Letterlijke uitwerking werkcolleges Personen en familierecht Tilburg Universiteit 2021
Inhoud
Blok 1: Inleiding en personenrecht Werkcollege..................................................................................2
Edpuzzle Verwantschap .................................................................................................................... 23
Blok 2: Afstamming en adoptie Werkcollege ..................................................................................... 30
Blok 3: Gezag en alimentatierecht..................................................................................................... 53
Edpuzzle Kinderalimentatieberekening ......................................................................................... 53
Gezag werkcollege ........................................................................................................................ 59
Alimentatie werkcollege................................................................................................................ 78
Blok 4: Meerderjarigenbescherming ................................................................................................. 83
1
,Blok 1: Inleiding en personenrecht Werkcollege
Inleiding
We gaan eerst uitleggen hoe het vak in elkaar steekt en dan gaan we kijken naar de
werkgroepvragen van deze keer.

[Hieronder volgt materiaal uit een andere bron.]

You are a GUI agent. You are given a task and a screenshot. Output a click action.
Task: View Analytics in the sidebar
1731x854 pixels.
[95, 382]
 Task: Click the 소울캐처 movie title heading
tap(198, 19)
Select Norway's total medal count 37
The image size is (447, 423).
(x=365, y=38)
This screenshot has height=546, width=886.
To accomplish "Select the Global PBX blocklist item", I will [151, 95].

Jullie hebben verschillende video colleges gekeken en
deze colleges zijn bedoeld om zelf te bekijken. Je kunt het kijken wanneer je het wil kijken,
maar zijn wel ingeroosterd. De videocolleges zijn bedoeld ter vervanging van hoorcolleges.

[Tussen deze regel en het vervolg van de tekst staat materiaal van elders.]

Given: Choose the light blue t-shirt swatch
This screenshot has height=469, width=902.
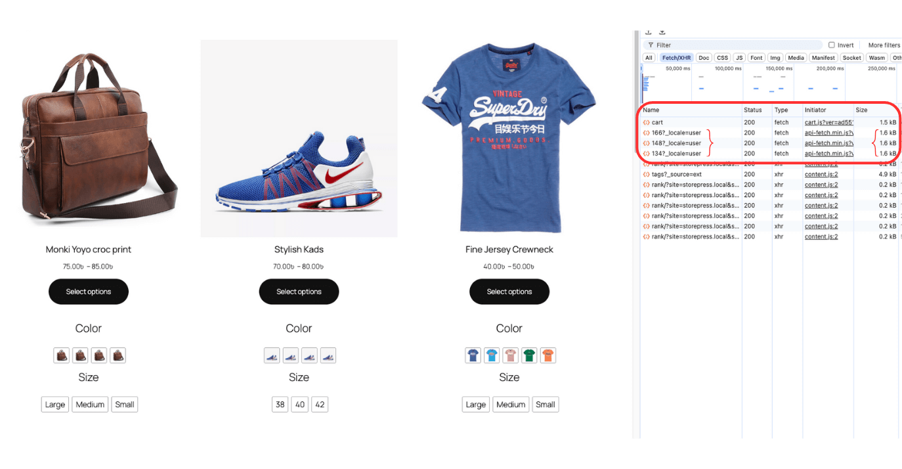Looking at the screenshot, I should coord(492,355).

Deze sessies zijn meer bedoeld ter interactie, dus meer voor toepassing van de kennis dat je
hebt geleerd. Werkgroep vragen worden gepost op Canvas. Het kan zo zijn dat een aantal
vragen niet afkrijgen en die zullen we dan begin volgende week behandelen. In de tweede
werkgroep daar is mijn bedoeling anders, namelijk krijg je dingen ter plekke, waarin jullie met
elkaar gaan discussiëren. Het kan wel zo zijn dat ik misschien even vooraf iets post, dat je
het kan doornemen, maar het zal geen voorbereiding nodig hebben. Je gaat dan in discussie
met elkaar. Zo zit het vak in elkaar. Zo gaan we te werk en dat hebben we vier blokken lang.
Tentaminering
We hebben twee verschillende toetsen. De toetsen de ene weegt 30 procent van het
eindcijfer en de ander 70 procent van het eindcijfer. 70 procent van het eindcijfer wordt
gedaan door middel van een schriftelijk tentamen. Dat is aan het einde van het vak. Dat gaat
via TestVision. Dat is een digitale tentamensysteem waarin je als je op de Campus dat moet
doen of je kan het thuis doen dan moet je in het systeem inloggen en dan heb je een
schriftelijk tentamen op de computer. Dat heeft als voordeel dat wij het digitaal kunnen
nadenken en we hoeven jullie handschriften niet ontcijferen. We kunnen beter zien wat je
schrijft. We kunnen dus dan beter van een goede afgewogen tentamen voorzien. Of het een
open boek tentamen wordt hangt er van af. Als er een thuistentamen is als we in lockdown
zitten en je moet het thuis afmaken dan is het een open boek tentamen, want ik kan niet zien
welke boeken je thuis hebt en ik ga geen proctorio gebruiken. Dus dan is het een open boek
en betekent dat de vragen die we stellen net wat anders zijn.
Als het een tentamen is op Campus dan zal gewoon een normale tentamen zijn waarin je je
wettenbundel mag meenemen. Het kan zo zijn dat we dan wat toelaten, maar dat doen we
op Canvas laten weten. Ga er vanuit als het op Campus is dan is dat niet zo. Dat andere
tentamen is 30 procent en is niet een mondeling tentamen, ook al staat er mondeling. De
reden is dat wij mondelingen vaardigheden toetsen. Wat we doen is een oefenrechtbank
nabootsen. Dus wij gaan jullie in groepen verdelen en jullie gaan een familiezaak nalopen.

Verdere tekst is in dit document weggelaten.